Il ajoute : "La natation ce n’est pas un sport valorisé comme le football. Briller à la maison, c’est énorme parce qu’il y a plus de visibilité. Si les enfants s’intéressent de plus en plus à la natation, c’est énorme, c’est mon job aussi". À Eurosport, il admet que l’effervescence autour de lui lors des épreuves a pu être "choquante" pour lui : "Parce que je n’ai jamais vécu ça dans une piscine, tout simplement.
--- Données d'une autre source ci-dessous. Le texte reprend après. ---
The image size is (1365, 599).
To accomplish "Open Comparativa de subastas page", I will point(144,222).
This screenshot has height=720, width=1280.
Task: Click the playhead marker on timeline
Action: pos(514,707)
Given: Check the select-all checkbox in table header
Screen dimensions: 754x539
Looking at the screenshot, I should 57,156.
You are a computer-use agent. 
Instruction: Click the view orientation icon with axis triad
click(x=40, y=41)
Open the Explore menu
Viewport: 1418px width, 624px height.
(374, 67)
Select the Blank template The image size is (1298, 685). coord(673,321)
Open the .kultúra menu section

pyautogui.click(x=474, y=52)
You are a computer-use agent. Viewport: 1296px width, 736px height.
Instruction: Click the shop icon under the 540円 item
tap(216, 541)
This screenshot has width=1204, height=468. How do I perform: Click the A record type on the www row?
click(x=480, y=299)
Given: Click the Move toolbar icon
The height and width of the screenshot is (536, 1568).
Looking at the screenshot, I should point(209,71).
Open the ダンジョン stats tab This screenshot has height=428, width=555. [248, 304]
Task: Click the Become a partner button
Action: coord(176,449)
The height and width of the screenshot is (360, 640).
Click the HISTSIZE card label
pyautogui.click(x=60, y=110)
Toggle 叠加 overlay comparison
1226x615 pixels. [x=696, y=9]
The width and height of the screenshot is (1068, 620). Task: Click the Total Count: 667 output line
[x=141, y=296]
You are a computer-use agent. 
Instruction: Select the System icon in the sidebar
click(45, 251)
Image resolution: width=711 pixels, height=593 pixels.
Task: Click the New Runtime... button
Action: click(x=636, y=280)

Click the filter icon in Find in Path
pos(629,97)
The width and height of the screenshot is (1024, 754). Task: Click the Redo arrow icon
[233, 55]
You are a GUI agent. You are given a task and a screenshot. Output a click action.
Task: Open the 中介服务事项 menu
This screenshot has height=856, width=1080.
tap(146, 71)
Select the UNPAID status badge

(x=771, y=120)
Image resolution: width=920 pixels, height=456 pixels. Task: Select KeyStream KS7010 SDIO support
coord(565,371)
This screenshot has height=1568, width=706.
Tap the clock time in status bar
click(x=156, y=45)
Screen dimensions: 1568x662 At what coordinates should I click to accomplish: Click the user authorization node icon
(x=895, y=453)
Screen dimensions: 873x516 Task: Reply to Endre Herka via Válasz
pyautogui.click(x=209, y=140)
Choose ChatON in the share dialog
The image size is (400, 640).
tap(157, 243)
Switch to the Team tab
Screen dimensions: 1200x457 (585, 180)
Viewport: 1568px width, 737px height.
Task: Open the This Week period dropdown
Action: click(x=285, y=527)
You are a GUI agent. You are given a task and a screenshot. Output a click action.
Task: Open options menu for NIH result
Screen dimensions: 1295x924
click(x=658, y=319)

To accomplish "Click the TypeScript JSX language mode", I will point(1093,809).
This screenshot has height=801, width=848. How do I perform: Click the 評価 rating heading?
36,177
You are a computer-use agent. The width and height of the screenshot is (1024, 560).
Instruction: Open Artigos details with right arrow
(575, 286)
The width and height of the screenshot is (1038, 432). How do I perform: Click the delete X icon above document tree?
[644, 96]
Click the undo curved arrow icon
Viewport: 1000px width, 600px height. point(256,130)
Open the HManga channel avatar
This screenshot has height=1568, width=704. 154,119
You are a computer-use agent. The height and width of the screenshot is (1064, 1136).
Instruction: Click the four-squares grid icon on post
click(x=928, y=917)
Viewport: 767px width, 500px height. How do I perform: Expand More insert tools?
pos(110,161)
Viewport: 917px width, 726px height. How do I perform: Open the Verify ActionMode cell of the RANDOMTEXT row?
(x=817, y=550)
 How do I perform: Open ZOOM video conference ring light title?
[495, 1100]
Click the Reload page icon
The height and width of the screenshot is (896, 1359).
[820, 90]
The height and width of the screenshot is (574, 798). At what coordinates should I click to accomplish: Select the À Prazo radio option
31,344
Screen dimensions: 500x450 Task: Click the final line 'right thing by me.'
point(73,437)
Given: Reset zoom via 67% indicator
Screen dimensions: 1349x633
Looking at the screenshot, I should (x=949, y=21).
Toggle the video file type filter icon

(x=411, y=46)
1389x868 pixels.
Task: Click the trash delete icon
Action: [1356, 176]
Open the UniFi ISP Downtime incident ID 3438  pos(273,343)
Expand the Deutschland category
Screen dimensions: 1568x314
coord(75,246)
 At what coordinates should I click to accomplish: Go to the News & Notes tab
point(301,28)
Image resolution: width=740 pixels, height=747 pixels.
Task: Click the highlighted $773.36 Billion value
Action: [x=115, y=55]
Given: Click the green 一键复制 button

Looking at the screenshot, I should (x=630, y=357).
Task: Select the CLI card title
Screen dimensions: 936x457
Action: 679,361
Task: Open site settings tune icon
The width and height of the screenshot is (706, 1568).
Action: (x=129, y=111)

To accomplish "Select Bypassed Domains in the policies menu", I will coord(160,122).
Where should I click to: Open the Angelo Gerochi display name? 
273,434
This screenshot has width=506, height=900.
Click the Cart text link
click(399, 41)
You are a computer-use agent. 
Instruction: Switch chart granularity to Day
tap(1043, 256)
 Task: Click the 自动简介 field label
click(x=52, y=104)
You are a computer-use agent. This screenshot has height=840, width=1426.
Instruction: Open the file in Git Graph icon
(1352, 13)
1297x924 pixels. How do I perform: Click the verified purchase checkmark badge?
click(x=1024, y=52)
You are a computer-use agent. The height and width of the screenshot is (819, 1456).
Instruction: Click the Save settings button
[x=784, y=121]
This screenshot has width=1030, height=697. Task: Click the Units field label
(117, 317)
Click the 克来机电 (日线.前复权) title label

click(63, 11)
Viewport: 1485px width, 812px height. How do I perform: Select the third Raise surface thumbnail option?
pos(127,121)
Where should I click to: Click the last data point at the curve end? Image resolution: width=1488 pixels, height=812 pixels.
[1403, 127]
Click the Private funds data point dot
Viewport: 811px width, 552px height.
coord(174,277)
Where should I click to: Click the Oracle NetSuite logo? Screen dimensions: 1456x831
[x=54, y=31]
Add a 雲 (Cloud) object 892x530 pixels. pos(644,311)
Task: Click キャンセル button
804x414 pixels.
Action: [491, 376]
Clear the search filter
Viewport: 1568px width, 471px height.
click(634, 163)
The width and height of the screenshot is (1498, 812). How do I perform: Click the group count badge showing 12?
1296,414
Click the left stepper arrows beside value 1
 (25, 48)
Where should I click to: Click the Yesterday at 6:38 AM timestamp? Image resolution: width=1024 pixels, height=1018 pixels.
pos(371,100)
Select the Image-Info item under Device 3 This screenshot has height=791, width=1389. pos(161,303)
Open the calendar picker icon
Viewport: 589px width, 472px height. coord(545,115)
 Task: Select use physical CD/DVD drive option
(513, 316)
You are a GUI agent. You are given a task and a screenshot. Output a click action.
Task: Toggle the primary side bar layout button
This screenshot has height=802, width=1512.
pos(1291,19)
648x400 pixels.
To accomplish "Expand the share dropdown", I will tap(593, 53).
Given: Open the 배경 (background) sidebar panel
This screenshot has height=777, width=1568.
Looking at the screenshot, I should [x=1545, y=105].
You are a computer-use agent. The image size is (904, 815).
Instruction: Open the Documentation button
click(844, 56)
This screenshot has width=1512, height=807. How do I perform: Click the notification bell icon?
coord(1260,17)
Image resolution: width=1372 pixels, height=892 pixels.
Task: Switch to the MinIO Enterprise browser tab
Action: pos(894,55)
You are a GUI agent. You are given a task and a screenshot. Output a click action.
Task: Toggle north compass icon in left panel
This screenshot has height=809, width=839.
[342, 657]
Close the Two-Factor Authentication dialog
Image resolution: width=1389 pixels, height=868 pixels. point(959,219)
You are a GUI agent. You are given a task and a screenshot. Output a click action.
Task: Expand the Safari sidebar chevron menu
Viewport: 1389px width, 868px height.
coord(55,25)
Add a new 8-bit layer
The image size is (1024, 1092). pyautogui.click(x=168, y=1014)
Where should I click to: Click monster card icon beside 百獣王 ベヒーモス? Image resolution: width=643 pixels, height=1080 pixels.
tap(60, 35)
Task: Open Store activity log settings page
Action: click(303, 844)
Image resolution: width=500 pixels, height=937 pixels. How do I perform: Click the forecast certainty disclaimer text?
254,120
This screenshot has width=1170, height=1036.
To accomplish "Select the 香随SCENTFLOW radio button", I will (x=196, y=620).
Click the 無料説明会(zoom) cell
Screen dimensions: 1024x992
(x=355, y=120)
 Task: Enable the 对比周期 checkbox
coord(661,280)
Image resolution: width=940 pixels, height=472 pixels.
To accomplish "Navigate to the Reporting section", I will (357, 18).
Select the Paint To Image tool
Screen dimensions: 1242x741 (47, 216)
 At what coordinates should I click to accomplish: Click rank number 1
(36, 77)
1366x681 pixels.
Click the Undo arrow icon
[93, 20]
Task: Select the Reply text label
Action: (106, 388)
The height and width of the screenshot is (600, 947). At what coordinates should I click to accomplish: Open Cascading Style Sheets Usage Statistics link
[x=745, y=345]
Et là, c’étaient des Français qui scandaient mon nom, 15 000 personnes, c’était assez génial". Avant d’ajouter : "Je le vis bien, ça fait beaucoup d’un coup forcément pour mes petites épaules de 22 ans. Je vais réaliser tout doucement, je suis bien entouré donc ça va le faire".
La vie de Léon Marchand aux États-Unis
C’est bien loin des strass et des paillettes que Léon Marchand s’entraîne. Né à Toulouse, le jeune homme s’est installé aux États-Unis où vit son célèbre coach Michael Phelps, "l’homme aux 23 titres olympiques". "En Arizona, je suis un étudiant anonyme, je suis serein, en tongs toute l’année puisqu’il fait toujours beau. Je nage toujours en extérieur", confiait-il à Gala quelques mois avant son arrivée à Paris pour les Jeux Olympiques. Étudiant en informatique, il y côtoie "des gens qui n’ont rien à voir avec [son] sport" : "Ça m’aide à garder les pieds sur terre, à rester lucide surtout en cette année olympique". "Entouré par d’autres grands champions", là-bas "tout est réuni" pour qu’il soit "performant au sein d’un groupe".
Ses quatre médailles d’or aux Jeux Olympiques de Paris étant la réalisation de son rêve américain, il confie à nos confrères : "J’aime ce pays et il n’est pas impossible que je m’y installe après ma carrière". Un choix qu’il explique également à Eurosport : "C’était un avantage pour moi d’être aux Etats-Unis, je peux m’entraîner tranquillement. Il y a beaucoup de champions du monde aux Etats-Unis. J’étais bien là-bas, j’ai essayé de me détacher de tout cet engouement et après c’est monté tout simplement crescendo quand je suis arrivé ici".